So, as part of my One Little Word project this month, I’m to pick something, it could be anything, and practice it once a day for the entire month. At first, I was disappointed. I’d just spent the month of January trying to “practice” about a million different things; not drinking; not eating sugar; running at every workout; getting enough sleep; getting enough water . . . you get the idea. Then, as I saw how excited other people on this journey were about the task, I started to get a bit excited too . . . after all, we were given a checklist and I do love to check things off . . .
So, after MUCH thought, I decided that each day I would practice finishing off my “picture of the day” albums. You see, I’ve spent the last SEVEN years taking a photo of my kids every day. The problem is, most of these photos aren’t in albums. As in the photos stopped getting into albums around the time my daughter was born, which means I’m about five years behind on this project. Finally seeing at least some of this project completed would bring me a serious amount of JOY.
But then I went to the gym this morning. At the end of class, the teacher suggested that as we go through our day, before we react, we ask our selves:
“What would love do?”
After getting home and settling down with my lunch in front of the computer to get working on my picture of the day albums, the mail arrived. The loud thud as it hit the ground meant a package had arrived; and indeed it had. All the photos I ordered to complete the first of my daughter’s week in the life album had arrived! (A few months ago, I wrote about how I had a serious amount of guilt about not creating a week in the life album for my daughter like I had for my son, and that maybe I was finally ready to tackle it. Well, I decided that I would create the album during the course of her 5th year, so every 3 months, I’ll be documenting one week of her/our lives.)

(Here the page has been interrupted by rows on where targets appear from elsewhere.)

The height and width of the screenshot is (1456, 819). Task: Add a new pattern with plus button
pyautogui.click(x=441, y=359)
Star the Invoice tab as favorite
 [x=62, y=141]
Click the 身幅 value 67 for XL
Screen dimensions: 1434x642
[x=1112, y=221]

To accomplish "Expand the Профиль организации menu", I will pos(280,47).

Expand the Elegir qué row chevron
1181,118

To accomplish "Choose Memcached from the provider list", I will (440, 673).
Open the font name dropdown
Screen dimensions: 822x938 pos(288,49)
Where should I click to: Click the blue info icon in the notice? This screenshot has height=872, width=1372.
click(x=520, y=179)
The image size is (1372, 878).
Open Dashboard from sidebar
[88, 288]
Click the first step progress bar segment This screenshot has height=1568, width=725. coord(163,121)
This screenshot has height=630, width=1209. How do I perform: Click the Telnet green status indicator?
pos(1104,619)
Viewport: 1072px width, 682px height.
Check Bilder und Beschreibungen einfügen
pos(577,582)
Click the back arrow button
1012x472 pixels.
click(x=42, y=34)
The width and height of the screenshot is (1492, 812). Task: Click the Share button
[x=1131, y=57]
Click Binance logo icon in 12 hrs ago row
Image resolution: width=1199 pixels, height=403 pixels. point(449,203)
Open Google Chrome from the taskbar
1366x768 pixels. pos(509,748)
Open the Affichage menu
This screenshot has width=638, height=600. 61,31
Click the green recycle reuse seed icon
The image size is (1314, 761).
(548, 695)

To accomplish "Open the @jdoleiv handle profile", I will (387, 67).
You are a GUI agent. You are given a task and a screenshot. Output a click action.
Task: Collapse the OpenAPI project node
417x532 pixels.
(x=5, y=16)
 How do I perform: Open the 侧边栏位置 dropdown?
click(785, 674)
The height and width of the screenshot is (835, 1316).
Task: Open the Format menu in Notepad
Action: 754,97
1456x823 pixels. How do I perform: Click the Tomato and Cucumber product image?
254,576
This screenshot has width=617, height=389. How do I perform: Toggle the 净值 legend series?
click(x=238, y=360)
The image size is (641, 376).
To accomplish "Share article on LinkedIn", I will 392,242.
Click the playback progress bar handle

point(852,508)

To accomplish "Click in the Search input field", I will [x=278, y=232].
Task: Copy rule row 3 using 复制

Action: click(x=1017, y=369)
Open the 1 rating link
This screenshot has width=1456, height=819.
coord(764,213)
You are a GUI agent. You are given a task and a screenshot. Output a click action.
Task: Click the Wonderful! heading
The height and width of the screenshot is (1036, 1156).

And I was instantly torn. I WANT to get this week of my daughter’s album done . . . but I have limited time to devote to my “practice”, so I also WANT to dutifully go and work on my photo of the day albums like I promised myself I would.
“What would love do?”
So I sat down, tore open the envelopes of photos and got to work on my daughter’s album.
As much as I want to make progress on my annual albums, that’s not where the love needed to go today.
This doesn’t mean I’m giving up on my Practice February though . . . nope. It just means that for the rest of the month, when faced with a decision, I’m going to pause and ask myself what love would do. I’m pretty sure that as long as I stick to it, I’ll find lots of JOY along the way.
On that note, I’ve got some photos to sort through!